Knowledge and Freedom Theme Icon

In the classical story of Prometheus, the Titan is punished by the ruler of the Greek Gods, Zeus, for giving humanity the gift of fire. By giving humans fire Prometheus gives mankind the ability to survive in the wilderness and to make use of the tools of his environment. Fire in the story thus symbolizes knowledge and civilization, while the fact that Prometheus is punished for his gift to mankind has traditionally suggested that providing humans with knowledge is an act of transgression. There are thus clear parallels between Prometheus’s story and the Book of Genesis, in which Adam and Eve eat from the tree of knowledge in the Garden of Eden, against God’s wishes, and, as a result, bring sin into the world. In his version of Prometheus Unbound, however, Shelley draws on both classical and Christian imagery to challenge the idea that knowledge is sinful or transgressive. Instead, his Prometheus Unbound suggests that knowledge is something that helps humanity because it gives them the capacity to fully understand their own behavior and, in turn, allows them to freely make wise and moral choices.

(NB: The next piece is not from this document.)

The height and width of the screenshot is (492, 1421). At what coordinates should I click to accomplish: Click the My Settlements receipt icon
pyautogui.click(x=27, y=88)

Shelley’s poem opens on the image of Prometheus chained to the mountain, suffering under the punishment administered by Jupiter (the Roman counterpart of Zeus). This image immediately establishes Prometheus’s action of providing humans with knowledge as an affront to the Gods. In fact, the entire first act of Prometheus Unbound focuses on Prometheus’s torture at the hands of Jupiter, who has ruled supreme over Heaven, the Earth, and mankind since Prometheus’s capture. By focusing on Prometheus’s punishment rather than his transgression, Shelley highlights Jupiter’s cruelty. This helps Shelley to frame Jupiter as the villain of Prometheus Unbound and center the rebellious and defiant Prometheus as the hero. This, in turn, positions the gift of knowledge as something worth any cost.

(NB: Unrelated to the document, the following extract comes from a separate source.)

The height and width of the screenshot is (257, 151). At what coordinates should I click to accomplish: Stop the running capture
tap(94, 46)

Jupiter’s cruelty is further highlighted in Act 2, when Asia, a sea nymph who is Prometheus’s wife, explains that Prometheus originally gave knowledge to Jupiter on the condition that the god “let man be free.” Jupiter however, enslaved mankind, and as such Prometheus gave human beings knowledge so that they could tame the hostile environment that Jupiter had provided for them. At first, man used this knowledge for good, inventing language, science, and the arts, until Jupiter captured Prometheus and spread his own negative example—of greed, fear and power-lust—among mankind. Asia’s description of Prometheus’s transgression, and Jupiter’s response to it, highlights the fact that what is considered by Jupiter to be a sin actually had a positive effect on humanity and that, although Prometheus is punished like a criminal, he has really acted in humanity’s best interests by trying to provide them with knowledge.

However, because Jupiter has bound Prometheus (who symbolizes knowledge and free will) humanity has become misguided and used its knowledge for evil instead of good. By binding Prometheus, Jupiter has placed restrictions on knowledge: though humanity makes use of the tools that knowledge has allowed them to create, they cannot use them effectively for good because they lack the self-knowledge and the free-will to fully comprehend their own behavior. This is in keeping with the fact that, although Shelley was a radical thinker who felt that education was a gift, he was also wary of the effects of unchecked scientific exploration, which was an ever-growing concern in the nineteenth century. Shelley felt that empirical science, with no sense of morals or ethics to underpin it, could lead humanity to disaster. (This is also the theme of Frankenstein, written by Mary Shelley, Shelley’s wife, which had the subtitle The Modern Prometheus.) Shelley’s Prometheus suggests that, in the wrong hands, knowledge can be a destructive force as well as a tool of freedom.

Prometheus is the only being in the world whom Jupiter cannot conceal knowledge from, and therefore cannot subdue. Jupiter is thus afraid of Prometheus and the influence that the Titan’s guidance would have on humanity, as this would allow humankind to think for themselves and question Jupiter’s authority. Ironically, then, although Prometheus is bound, he is truly free from Jupiter’s evil influence as he fully understands both the potential evil and the potential good of his actions. As a result, Prometheus is able to choose wisely, with good, rather than evil, in mind.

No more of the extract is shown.